▸ **INSTRUCTIONS FOR THE TASK**: Convert the stretch of data from its start through the line containing "click(x=572, y=371)" into a numbered list. Skip blank lines and leave the pictures out.

▸ **Text and element pointing data**:
##########

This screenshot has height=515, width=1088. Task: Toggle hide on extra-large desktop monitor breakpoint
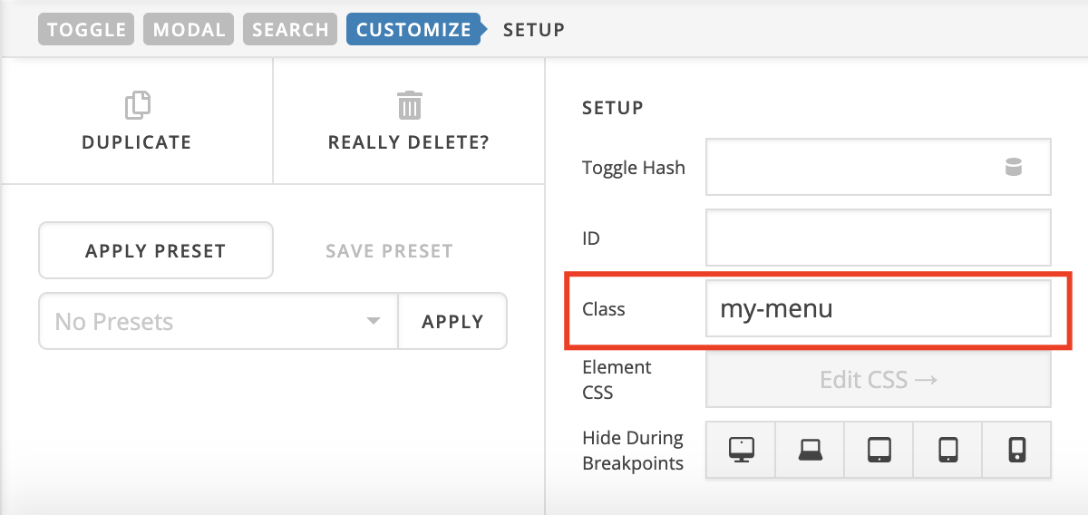742,449
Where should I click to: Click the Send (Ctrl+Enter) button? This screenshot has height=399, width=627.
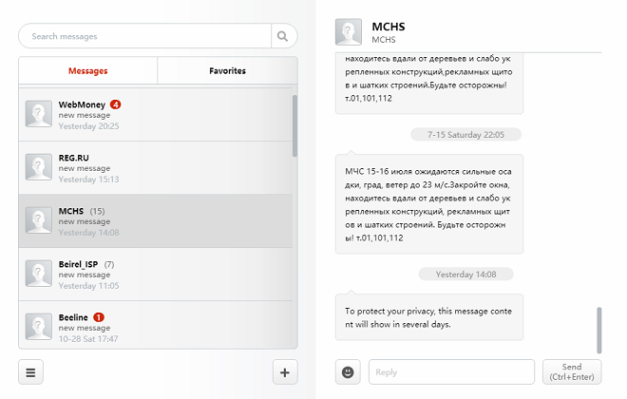click(x=572, y=371)
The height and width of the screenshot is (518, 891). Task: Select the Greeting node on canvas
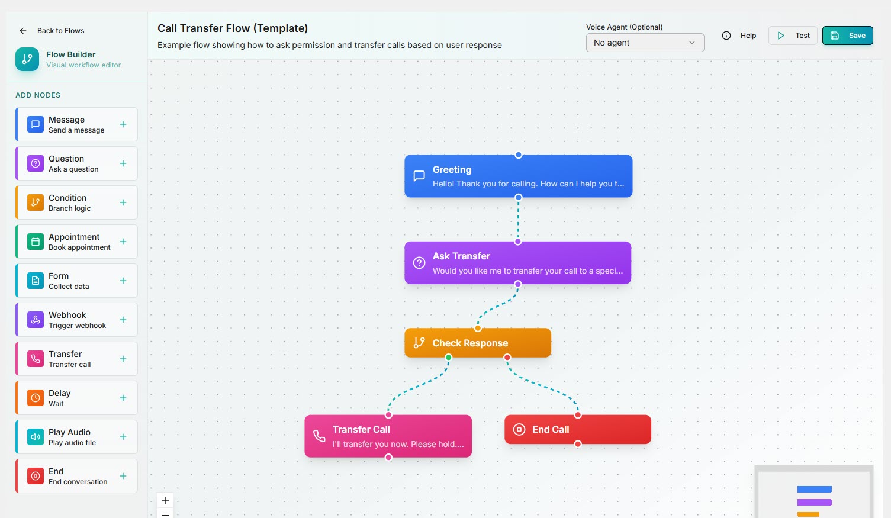click(x=518, y=176)
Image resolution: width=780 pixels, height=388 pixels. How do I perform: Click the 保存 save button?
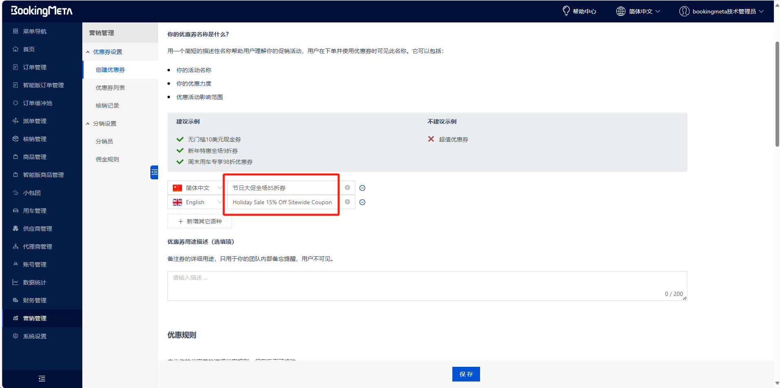tap(466, 374)
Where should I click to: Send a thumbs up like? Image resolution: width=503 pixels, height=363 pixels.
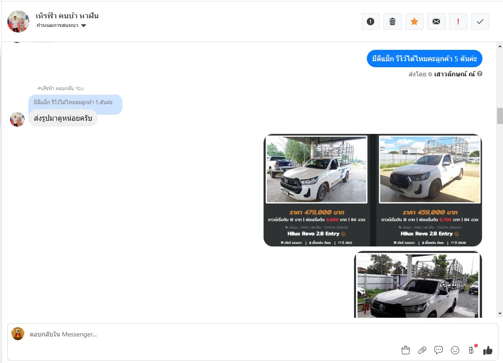[x=488, y=350]
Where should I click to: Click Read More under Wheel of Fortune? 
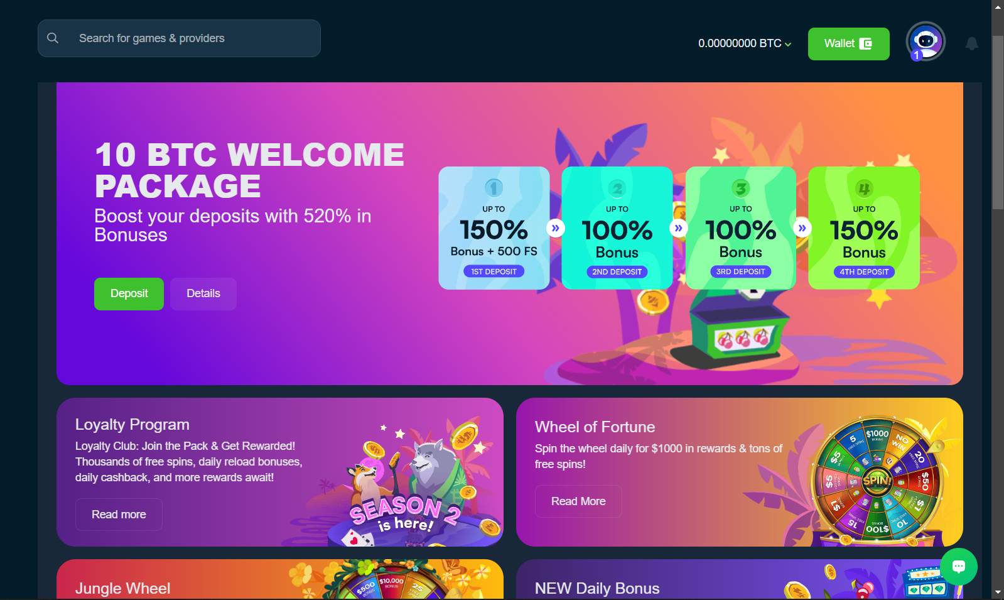coord(578,501)
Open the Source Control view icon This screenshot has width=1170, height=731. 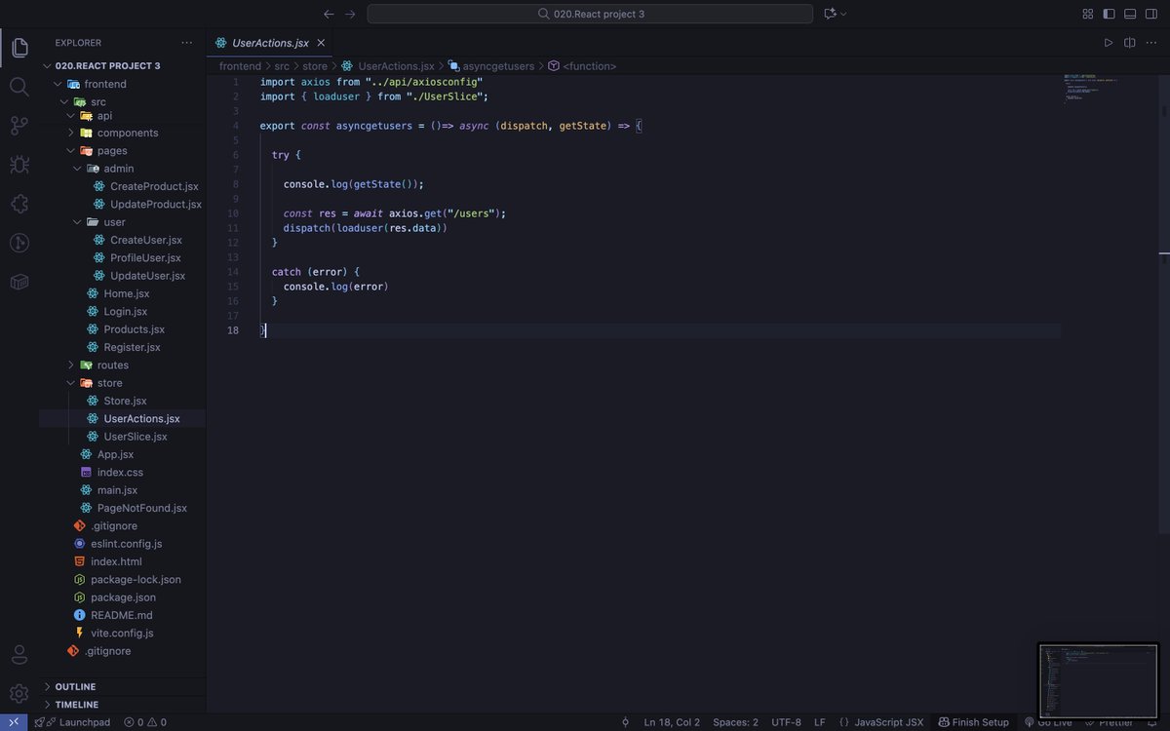point(20,125)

##########

▸ **THE RESPONSE**:
1. This screenshot has height=515, width=1088. Task: Toggle hide on extra-large desktop monitor breakpoint
2. 742,449
3. Where should I click to: Click the Send (Ctrl+Enter) button? This screenshot has height=399, width=627.
4. click(x=572, y=371)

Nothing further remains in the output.